GPT 5.5 Review: Benchmarks, Pricing, and What Builders Need to Know

On 23 April 2026, OpenAI released GPT 5.5. This is the first fully retrained base model since GPT-4.5: new architecture, new training data, new capabilities. Not a point release. Not a fine-tune on top of an existing base. A ground-up retrain.

I build AI systems on the Claude API. I am certified across nine Anthropic courses. That is my bias, and I am stating it upfront. But if you build things with AI, you need to understand what just shipped, because this model moves several benchmarks meaningfully forward, and it changes the competitive picture in ways that matter for production decisions.

82.7%

Terminal-Bench 2.0

Context tokens

Price vs GPT 5.4

85.0%

ARC-AGI-2

What is GPT 5.5

GPT 5.5 is OpenAI's new flagship. It is a fully retrained base model, not an incremental update on top of GPT 5.4. The key specs:

1 million token context window. Up from GPT 5.4's context limit. This puts it in the same territory as Gemini's long-context models.
New base architecture. OpenAI has not disclosed full details, but the retraining from scratch means this is not the same foundation as GPT-4.5 with more RLHF on top. Different weights, different training distribution.
Agentic coding focus. The model was optimised for multi-step, tool-using agent workflows. OpenAI's own Codex platform runs on it.
Multimodal reasoning. Improved performance on vision-language tasks, spatial reasoning (OSWorld), and scientific benchmarks.
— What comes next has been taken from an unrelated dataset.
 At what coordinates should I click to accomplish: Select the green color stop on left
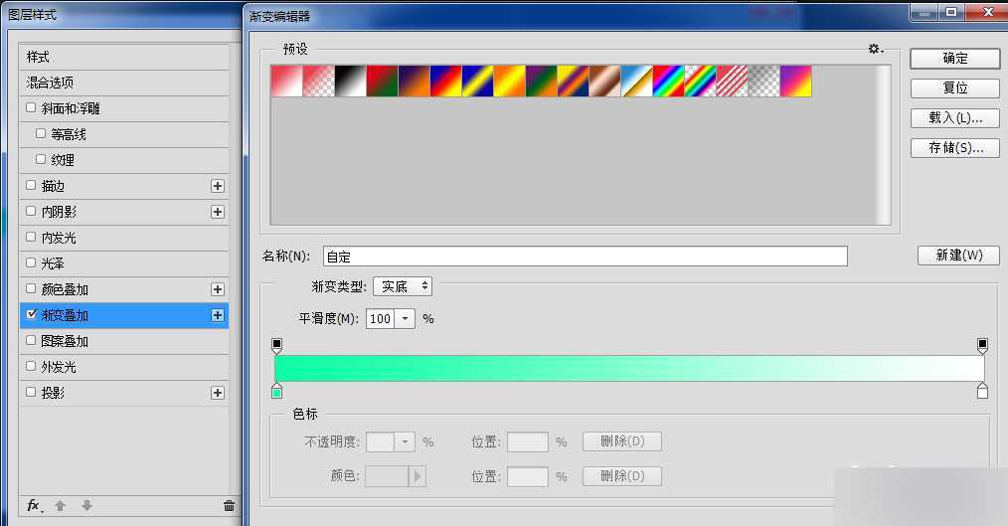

OpenAI positions this as their "most capable model ever." That claim checks out on several benchmarks. It does not check out on all of them.

What actually changed

The best way to understand what GPT 5.5 can do is to look at the demo footage. The launch showcased several capabilities that go beyond what GPT 5.4 could handle.

GPT 5.5 review covering benchmarks, demos, and real-world capabilities.

Agentic coding demos. OpenAI showed GPT 5.5 working inside Codex on multi-file, multi-step coding tasks. The model plans before it writes, creates and runs tests, and iterates on failures. The Terminal-Bench 2.0 score (82.7%) reflects this. For context, GPT 5.4 scored 75.1% on the same benchmark and Opus 4.7 scores 69.4%.

Deep research. The model demonstrated extended research sessions where it browses the web, synthesises multiple sources, and produces structured reports. This is not new in concept (Perplexity, Gemini Deep Research), but the depth and accuracy shown in the demos were notable.

Medical reasoning. OpenAI highlighted cancer detection results: 3 out of 4 cancer cases correctly identified in a diagnostic task. The brain tumour results were less impressive (0 out of 6). These are cherry-picked demo numbers, not peer-reviewed benchmarks, so treat them accordingly. But the direction is clear: OpenAI is pushing into specialised reasoning domains.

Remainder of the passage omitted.